Extracted text =>
···

IRA BRYCK: Well, usually it does. There’s a 14 percent rate of default which is never a happy ending but in many cases it can have some advantages if you have the right honest discussion.
KAI RYSSDAL: Well, let’s lay out a couple of hypotheticals here. My brother comes to me and he says ‘listen I need $15,000 to start up this business idea I’ve had, it’s been just killing me for years I haven’t been able to do it, can you help me out?’ What do I do?
IRA BRYCK: Well first of all if you were a banker you would be considering that person’s character and their collateral and I think that as the lender you have every right to consider those same things. And so right away, you do have the right to say no and there’s a certain science to saying no. But assuming that you said yes I think you would also have the right to hear more about that person’s strategy. A lot of entrepreneurs are very short on putting it down on paper and that’s something that a bank would certainly want to see.
KAI RYSSDAL: I mean in all honesty if this is a close friend of mine or a relative, I’m going to eat the $15,000 and chalk it up to experience.
IRA BRYCK: Well that’s something that you should consider beforehand. First of all, there’s a good chance that you’re not going to get it back. Be ready that that loan could turn into some sort of gift or debt that you’ll be writing off before too long.
KAI RYSSDAL: Let’s get back to that science of saying no thing. How do you do that?
IRA BRYCK: There’s always the option — this wouldn’t happen between friends as much as maybe between a parent and a child — where if you said, ‘ I respect your willingness to take a risk with that money that I’d lend you, but I’m not as risk-tolerant as you and I would feel much safer paying towards my grandchildren’s education.’ So you could dedicate the money that they would not then have to spend.
Blame it on somebody else. Say ‘I’m protecting myself from the IRS and I need this loan documented’ or ‘My accountant would never let me make a loan without the proper paperwork.’
You could also say, you know, ‘If you pass all the requirements that a bank would have you run through, don’t take it personally, I’m just not a great banker.’
KAI RYSSDAL: Should you consult an attorney and get some formal contract thing signed up or is this one of those do-it-yourself kinds of gizmos?
IRA BRYCK: Certainly. I mean there are forms that you could buy in any stationary store that would help you document this, but if the loan is not paid back and you want to write off a bad debt, the IRS is gonna want to see that you have properly documented this loan and that there’s the right rate of interest for it to even be considered a right loan. So certainly it’s worth the small investment of an attorney to make sure that it all goes right.

···

Copy the interview about lending money to relatives from "IRA BRYCK: Well, usually" up to and including "right honest discussion.", and replace "default" with "nonpayment". The data comes from a separate source unrelated to the interview.

Data block =>
···

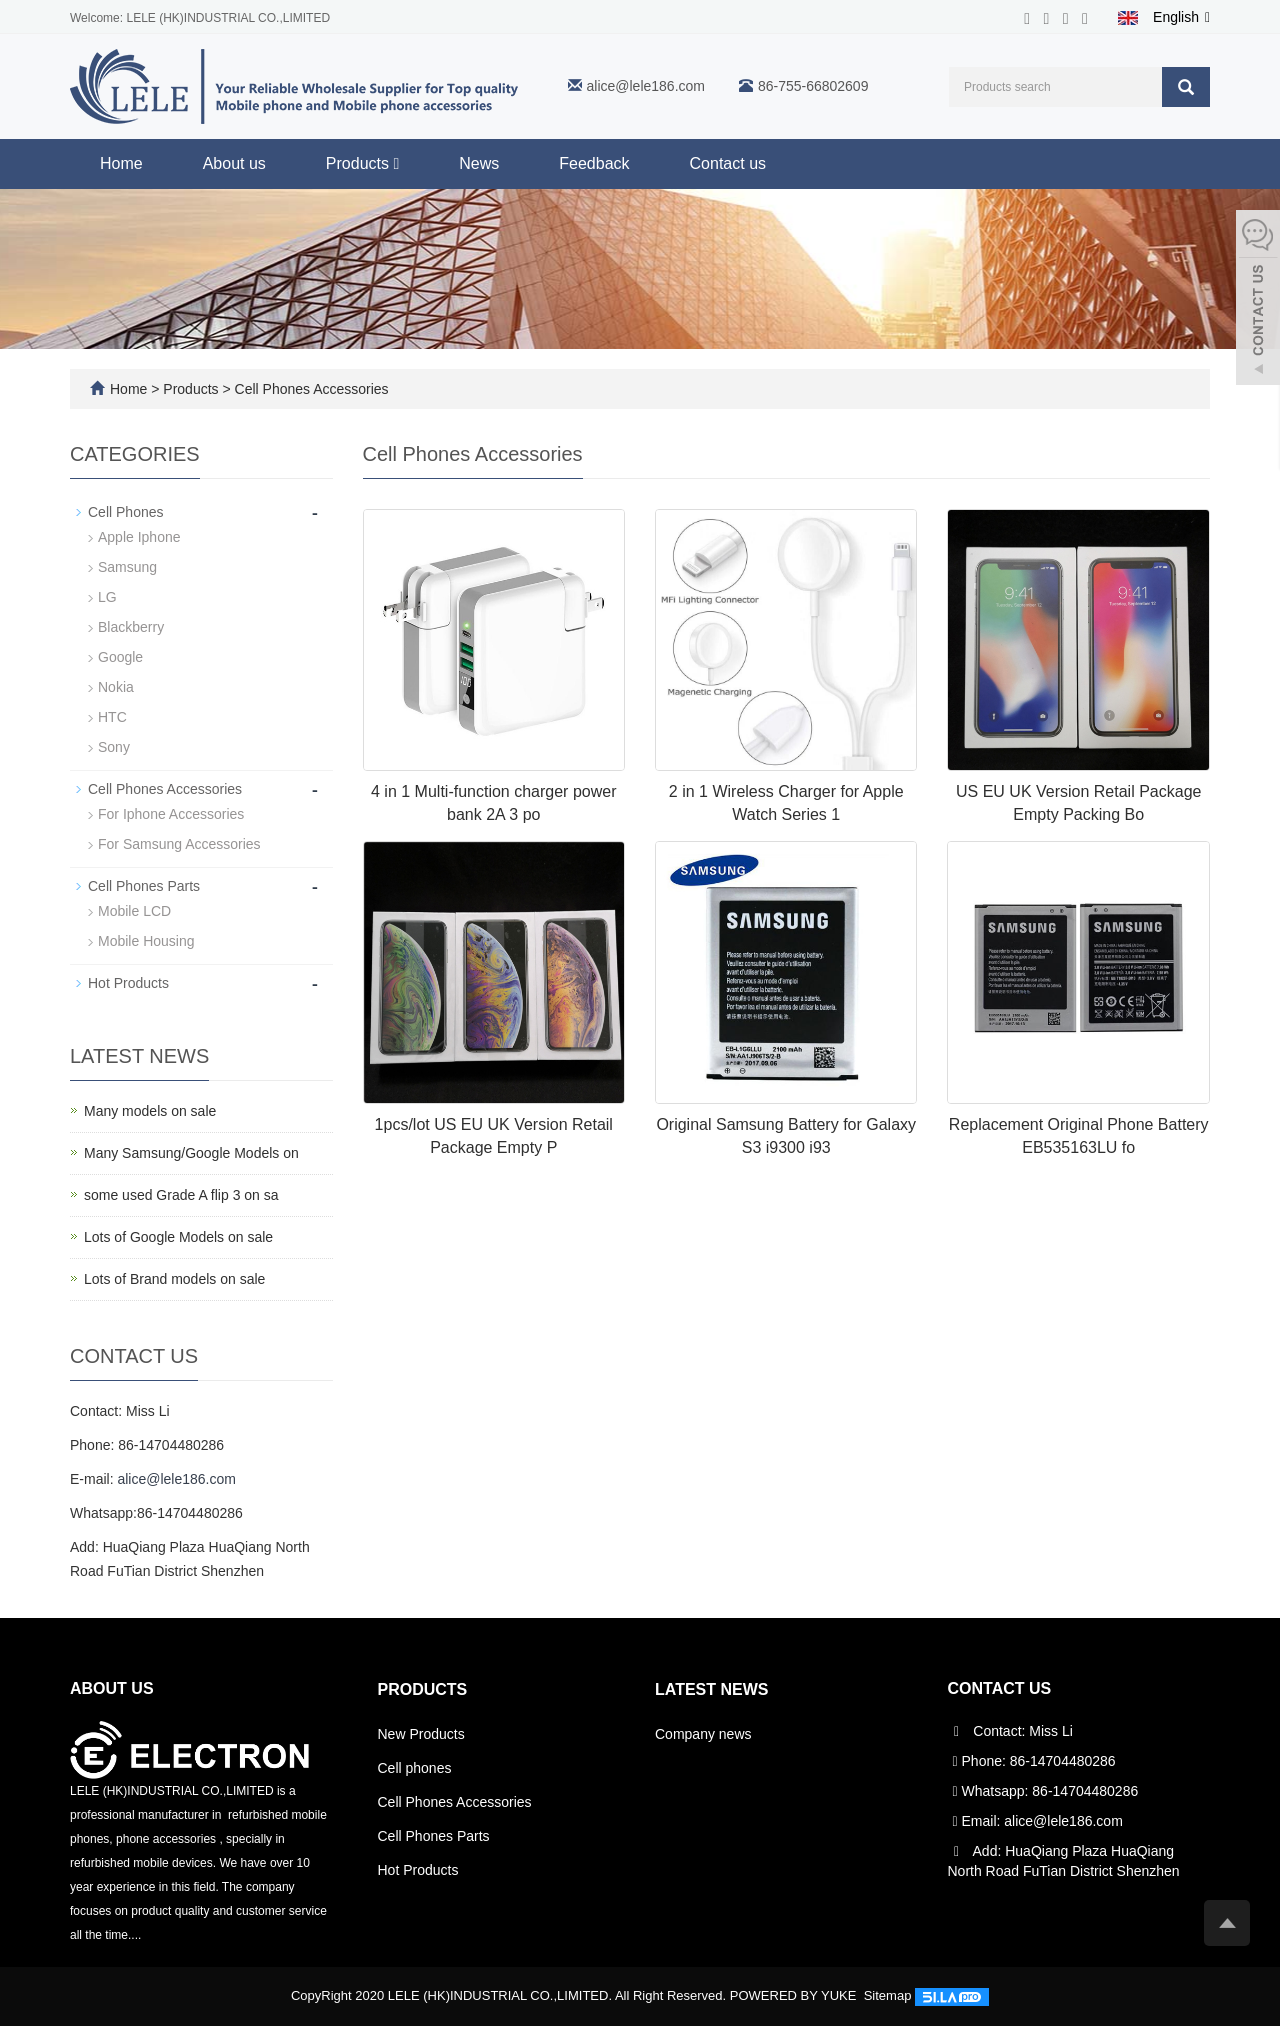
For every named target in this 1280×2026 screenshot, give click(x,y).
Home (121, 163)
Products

···

Solved problem =>
IRA BRYCK: Well, usually it does. There’s a 14 percent rate of nonpayment which is never a happy ending but in many cases it can have some advantages if you have the right honest discussion.